やること ▸
a. 失業保険の文章の「失業保険(基本手当)とは失業中に支給される手当のこと」から「期間以上働く必要があります。」までを、全部そのまま書き写してください。
b. 失業保険の文章によると、失業保険の手続きができるのは退職後どれくらいの間ですか。

抜き出した文章 ▸
• • • • • • •

受給条件を満たした方がハローワークで手続きをおこなうと、自身に適した金額の失業手当をもらえます。
「自身が受給条件を満たしているのか確認したい」と感じている方のために、まずは失業保険の概要や受給条件などを紹介します。
失業保険(基本手当)とは失業中に支給される手当のこと
失業保険は、失業中にハローワークで申請するともらえる手当です。失業保険の手続きをおこなえる期間は退職後1年以内です
失業手当が支給される日数やもらえるまでの期間などは、次により異なります。
- 離職時の年齢
- 退職した理由
- 雇用保険に被保険者として加入した期間など
失業保険をもらうと被保険者期間はリセットされるため、次にもらうにはまた再就職先で雇用保険に加入し、被保険者として一定期間以上働く必要があります。
一方で、失業保険の手続きをおこなわず退職後1年以内に再就職した場合は、前職の被保険者期間と再就職先での被保険者期間が合算されます。
被保険者期間が長いと失業保険をもらえる期間が長くなるため、手続きをおこなうタイミングは検討したいところです。
また、失業保険は失業中の方の生活や再就職をサポートする制度です。不正受給をおこなうと支給された失業手当の返納や罰則を課せらる恐れがあります。
条件を満たすと、失業保険をもらいながらアルバイトしたり、早期に再就職できた場合に再就職手当を受け取ったりすることも可能です。

• • • • • • •

保存データ ▸
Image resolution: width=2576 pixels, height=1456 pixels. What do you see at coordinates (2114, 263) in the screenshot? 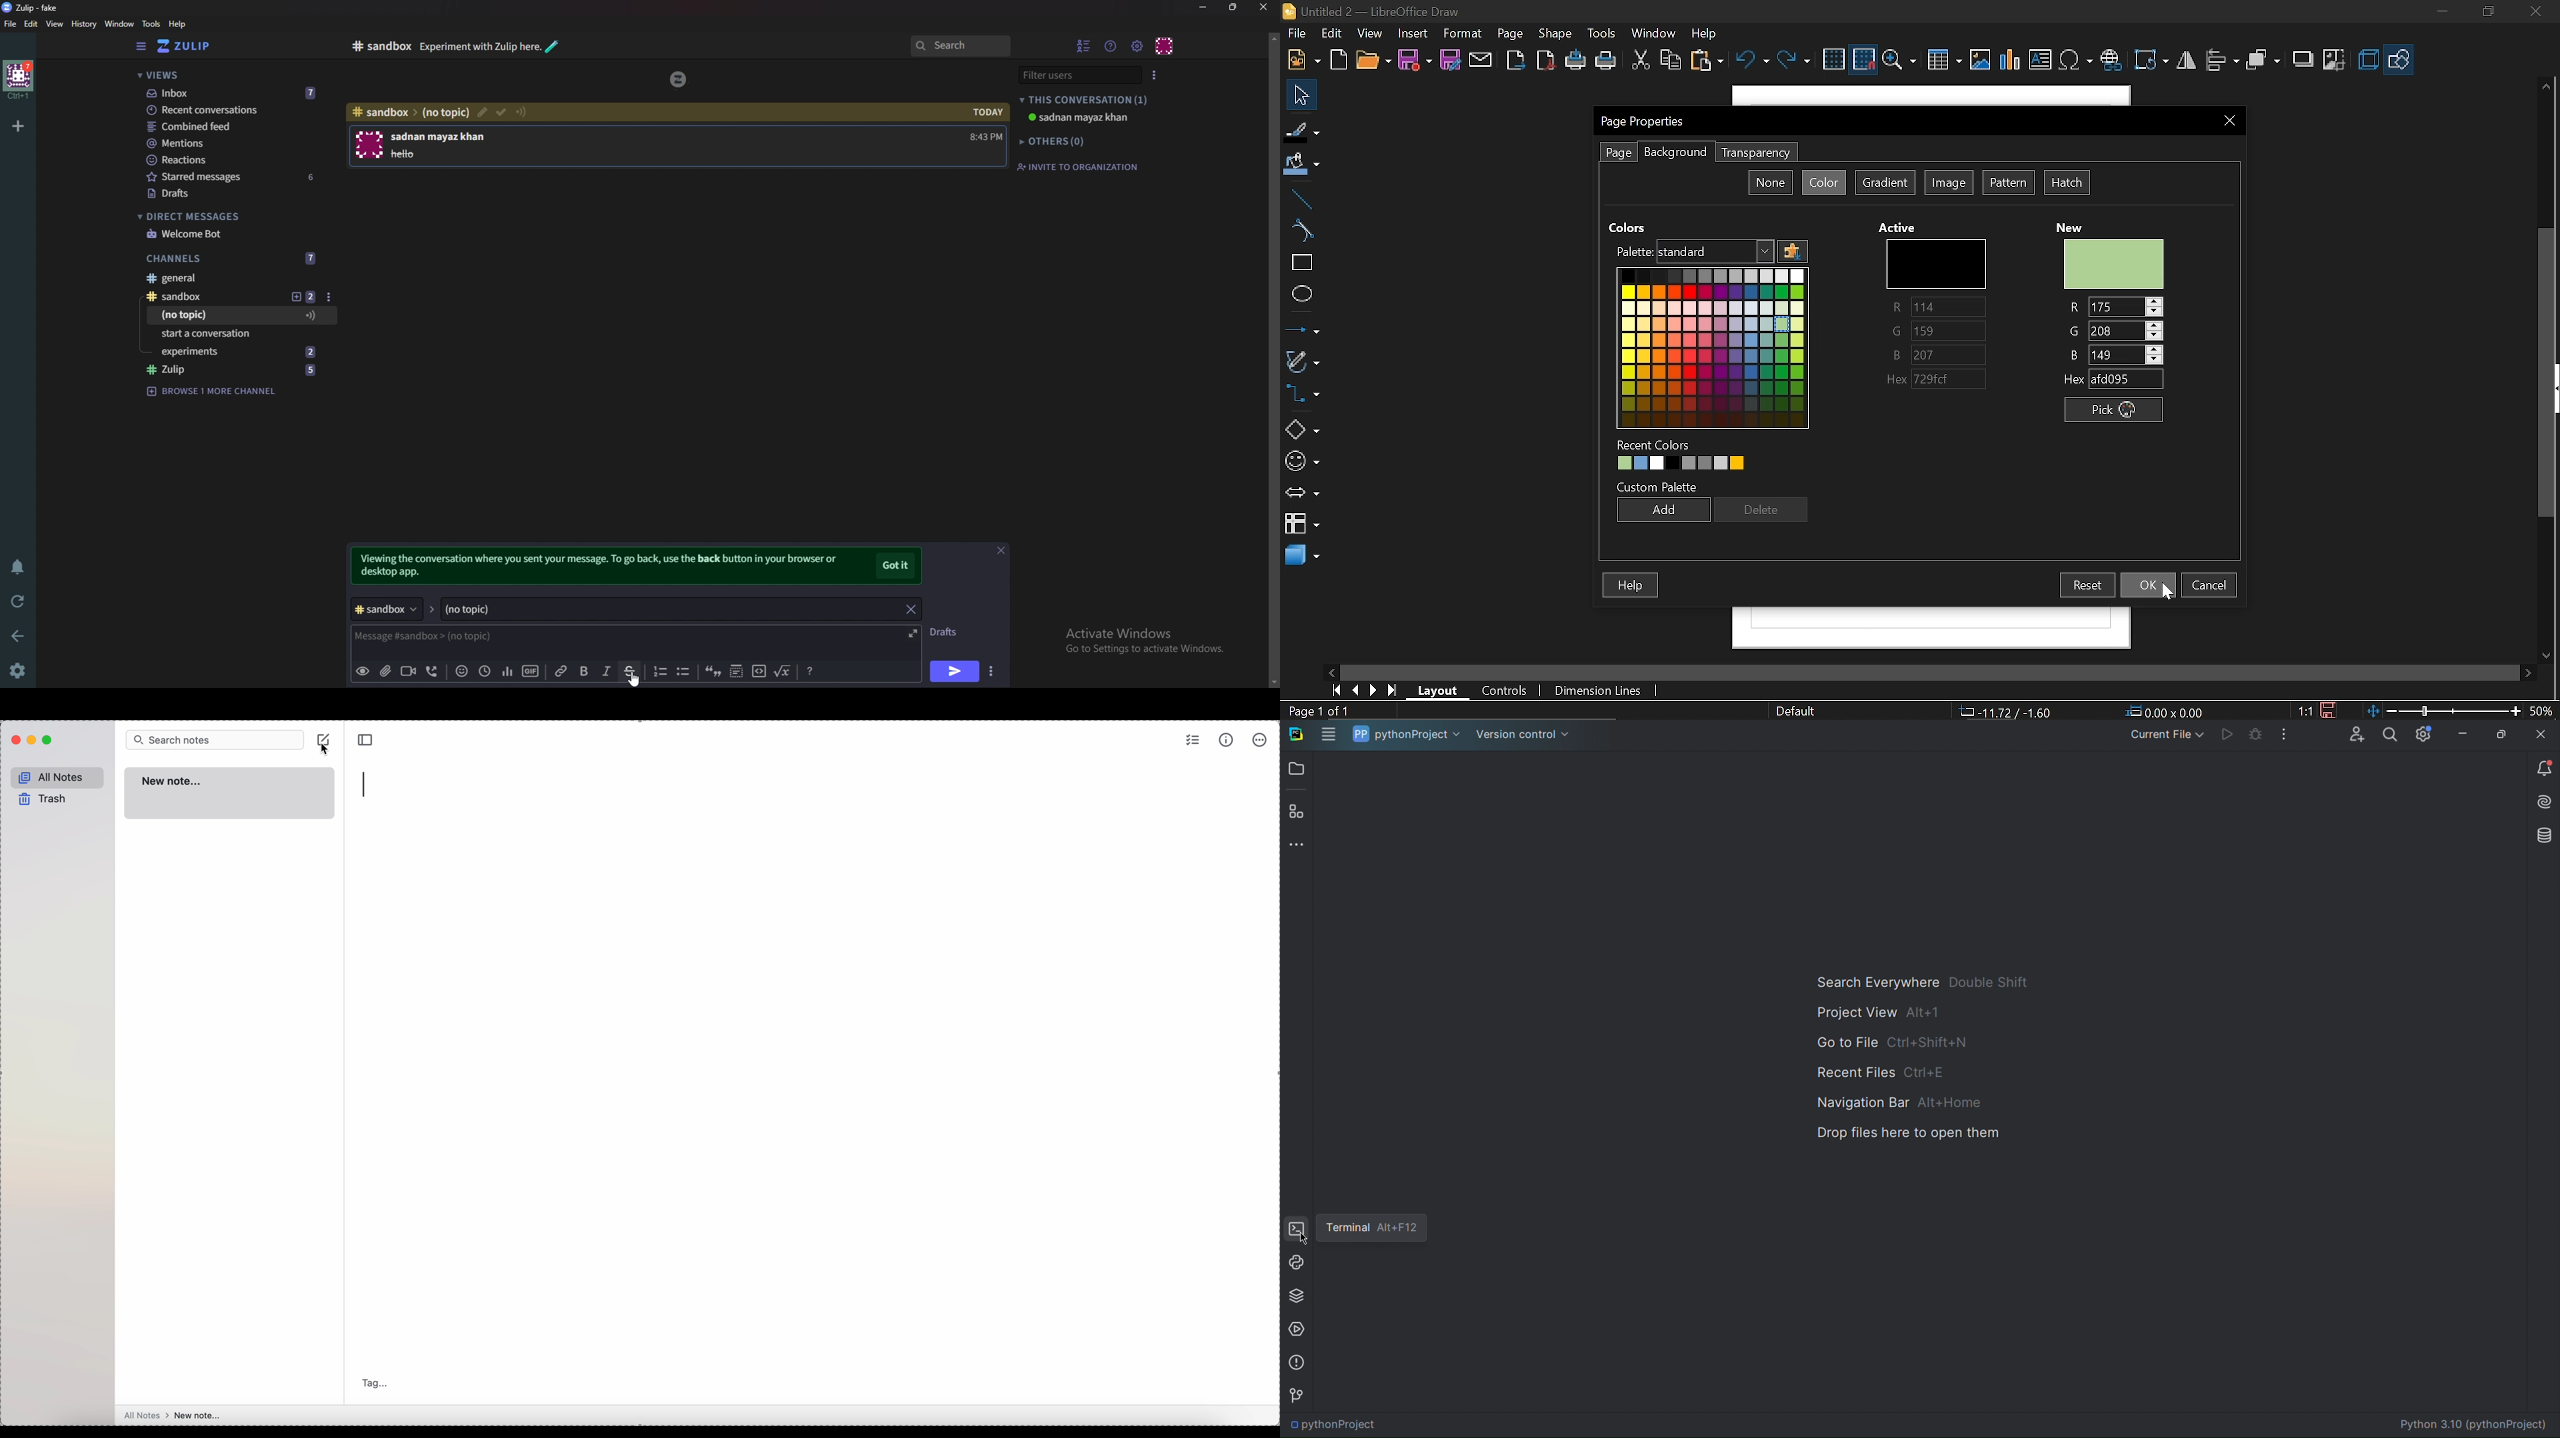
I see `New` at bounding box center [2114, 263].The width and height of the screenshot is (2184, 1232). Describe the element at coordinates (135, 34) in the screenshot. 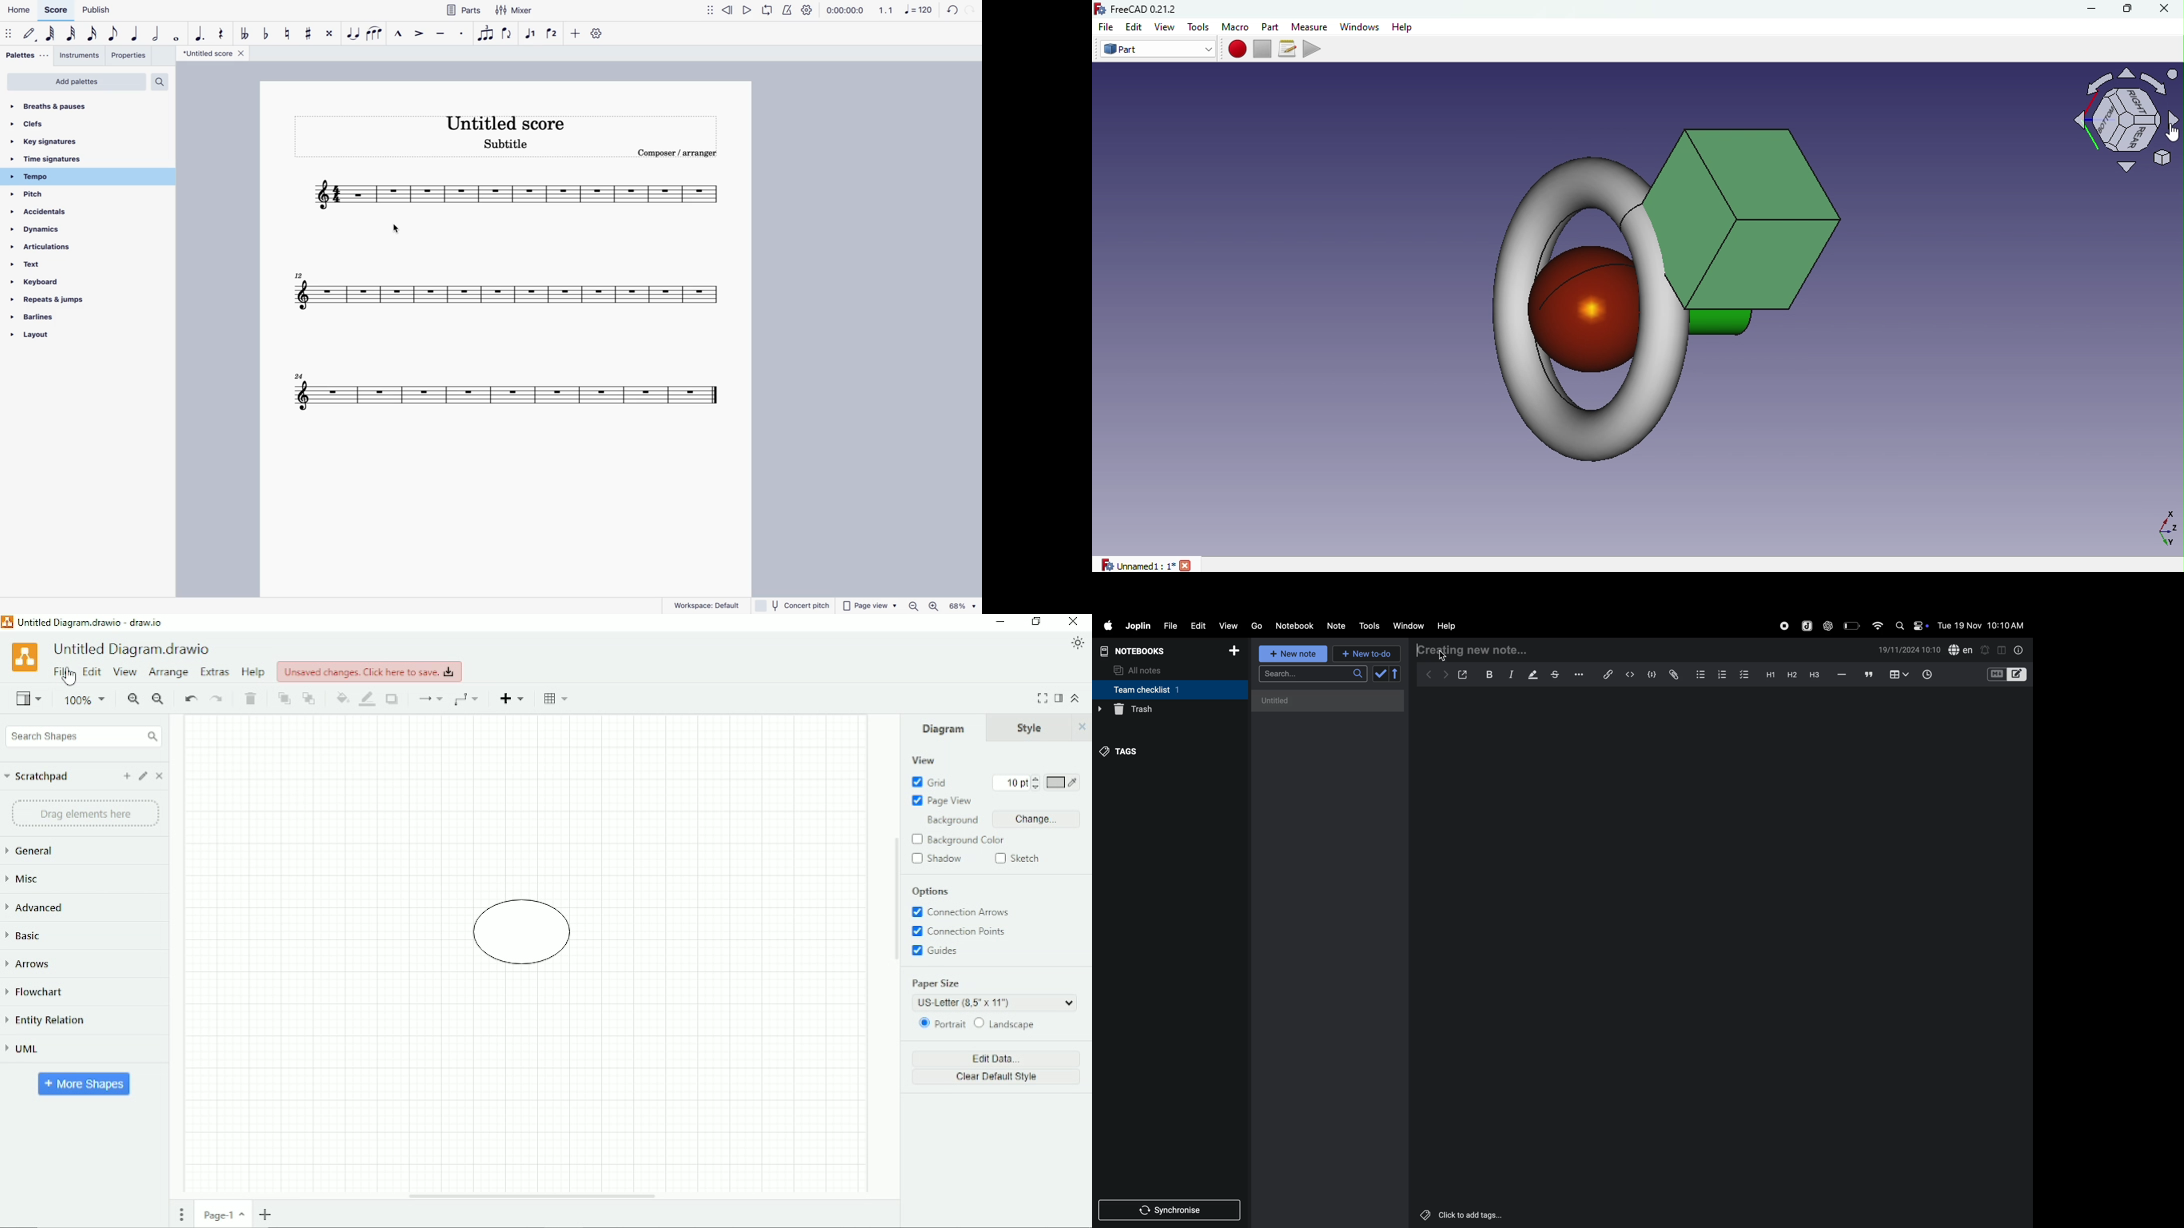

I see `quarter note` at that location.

• • • • • • •

こたえ ▸
a.
失業保険(基本手当)とは失業中に支給される手当のこと
失業保険は、失業中にハローワークで申請するともらえる手当です。失業保険の手続きをおこなえる期間は退職後1年以内です
失業手当が支給される日数やもらえるまでの期間などは、次により異なります。
- 離職時の年齢
- 退職した理由
- 雇用保険に被保険者として加入した期間など
失業保険をもらうと被保険者期間はリセットされるため、次にもらうにはまた再就職先で雇用保険に加入し、被保険者として一定期間以上働く必要があります。

b. 退職後1年以内です。